Why would the government own such a place? At these prices, who cares?
Want the perfect little getaway? Somewhere warm, on the ocean perhaps? The government has some beautiful property in Bolivia, not to mention what it terms an "executive residence" for sale in Kingston, Jamaica, on four acres of well manicured lawn. Sounds lovely, no? Just don't pry into the former owner's affairs. He may have shot the sheriff.
Other sites have plenty of government-owned excess to unload as well. GovLiquidation.com is one of the biggest, with the tech gadgets and goodies you've been wasting time looking for on Best Buy, NewEgg.com and others. There don't appear to be any new computers available, but Uncle Sam does have 10 pallets of office supplies from Oklahoma City for sale, including Xerox ink, HP toner, and an embossing machine -- of course.
Need a new Digital camera? GovLiquidation has a wealth of those, including zoom lenses and Polaroid and Fuji digital cameras. Get 'em while they're hot . . . and hope they're not too hot; no one likes buying stolen goods.
Keep in mind that Uncle Sam has been tightening his belt -- and you'll find it for sale in the Textiles and Clothing category. And we'll be thinking of you while you shop . . . from the open seas, that is. This seized cigarette boat won't drive itself.

Given problem: From the text on government surplus sales, list every brand named for office supplies or cameras. The lines that follow come from a different source than the text above.

Data extract:
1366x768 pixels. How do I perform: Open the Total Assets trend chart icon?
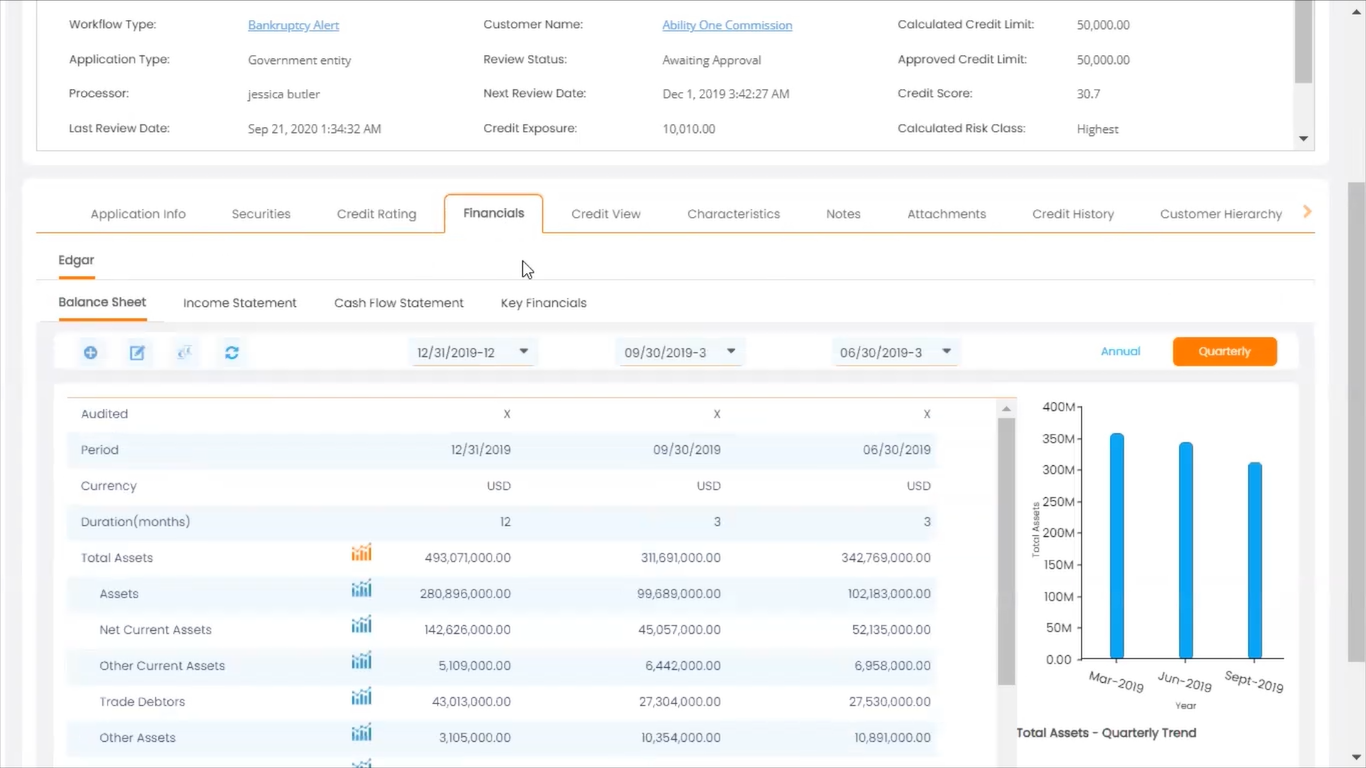(361, 553)
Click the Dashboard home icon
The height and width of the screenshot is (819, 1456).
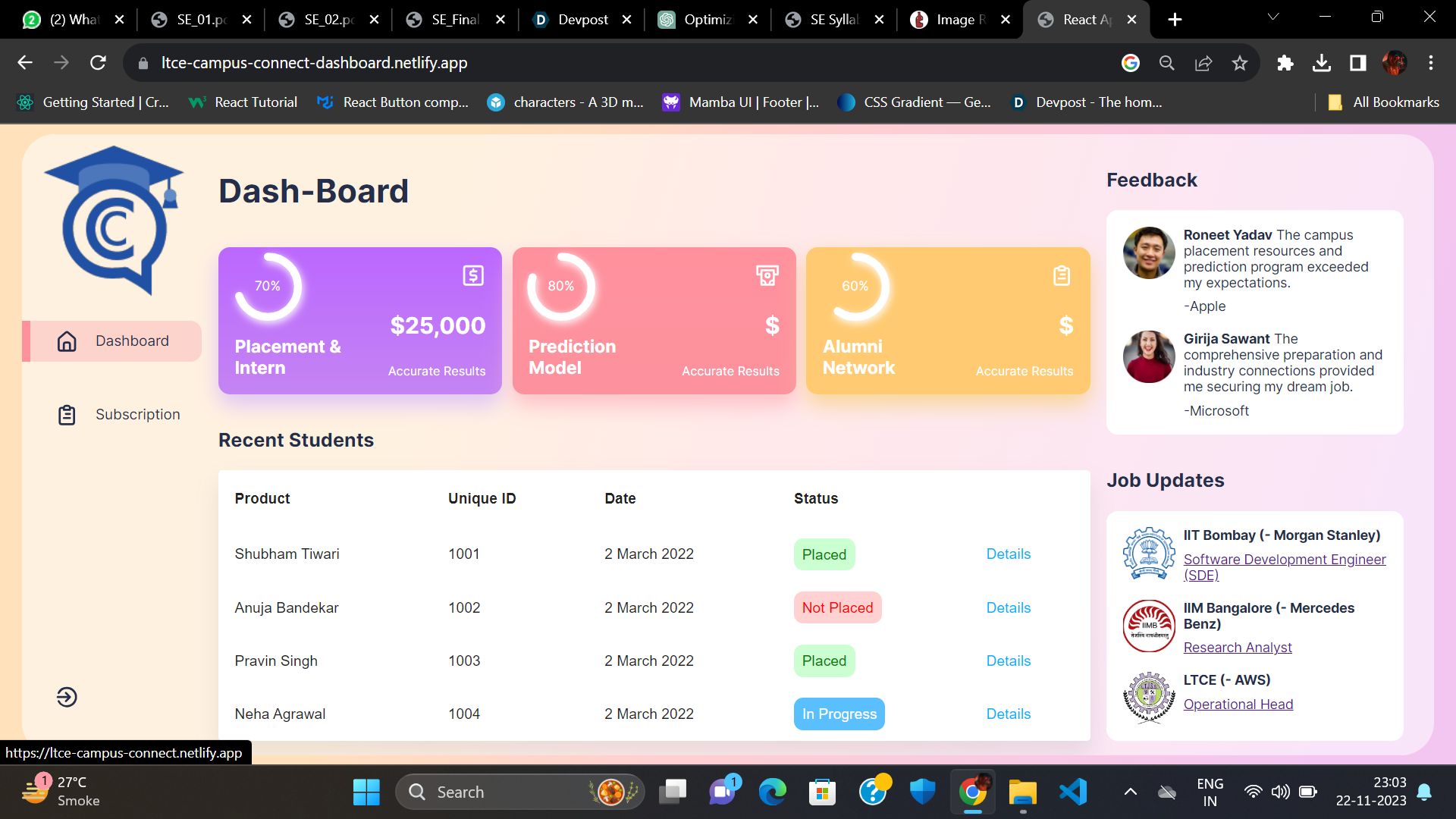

Final answer: Xerox, HP, Polaroid, Fuji